- Task instructions
From the records beneath, determine how many lines contain "agent" and report only that figure.

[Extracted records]
##############################
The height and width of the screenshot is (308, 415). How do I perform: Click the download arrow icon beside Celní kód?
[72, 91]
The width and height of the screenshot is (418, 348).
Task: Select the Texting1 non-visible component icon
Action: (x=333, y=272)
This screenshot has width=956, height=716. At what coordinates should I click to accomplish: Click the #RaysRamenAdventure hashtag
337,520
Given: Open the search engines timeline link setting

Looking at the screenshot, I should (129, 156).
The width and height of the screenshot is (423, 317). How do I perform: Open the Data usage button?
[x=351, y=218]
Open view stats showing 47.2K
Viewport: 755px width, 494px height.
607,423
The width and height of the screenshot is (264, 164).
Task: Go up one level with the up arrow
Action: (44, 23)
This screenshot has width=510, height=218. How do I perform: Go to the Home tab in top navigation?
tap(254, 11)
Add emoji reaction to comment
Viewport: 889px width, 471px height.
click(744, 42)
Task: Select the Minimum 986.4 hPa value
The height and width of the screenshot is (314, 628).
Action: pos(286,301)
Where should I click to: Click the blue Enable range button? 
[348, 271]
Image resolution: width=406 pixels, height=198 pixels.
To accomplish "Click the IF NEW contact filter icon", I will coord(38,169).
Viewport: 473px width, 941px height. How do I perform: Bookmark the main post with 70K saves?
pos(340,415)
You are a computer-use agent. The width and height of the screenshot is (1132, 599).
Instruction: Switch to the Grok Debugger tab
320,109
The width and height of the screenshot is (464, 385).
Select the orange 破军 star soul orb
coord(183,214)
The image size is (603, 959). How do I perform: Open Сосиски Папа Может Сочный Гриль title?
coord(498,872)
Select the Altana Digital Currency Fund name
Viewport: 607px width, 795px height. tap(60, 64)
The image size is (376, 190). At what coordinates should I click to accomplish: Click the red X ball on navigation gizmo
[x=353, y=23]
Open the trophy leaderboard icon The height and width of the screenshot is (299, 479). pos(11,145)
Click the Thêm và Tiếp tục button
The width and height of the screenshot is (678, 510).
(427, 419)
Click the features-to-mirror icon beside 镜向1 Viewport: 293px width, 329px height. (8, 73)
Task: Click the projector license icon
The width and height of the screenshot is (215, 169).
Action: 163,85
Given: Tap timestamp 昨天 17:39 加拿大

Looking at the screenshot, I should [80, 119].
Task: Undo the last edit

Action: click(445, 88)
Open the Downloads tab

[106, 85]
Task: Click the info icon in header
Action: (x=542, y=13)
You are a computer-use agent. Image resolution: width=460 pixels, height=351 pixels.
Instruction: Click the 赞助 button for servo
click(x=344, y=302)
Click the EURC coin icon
##############################
- Response area
2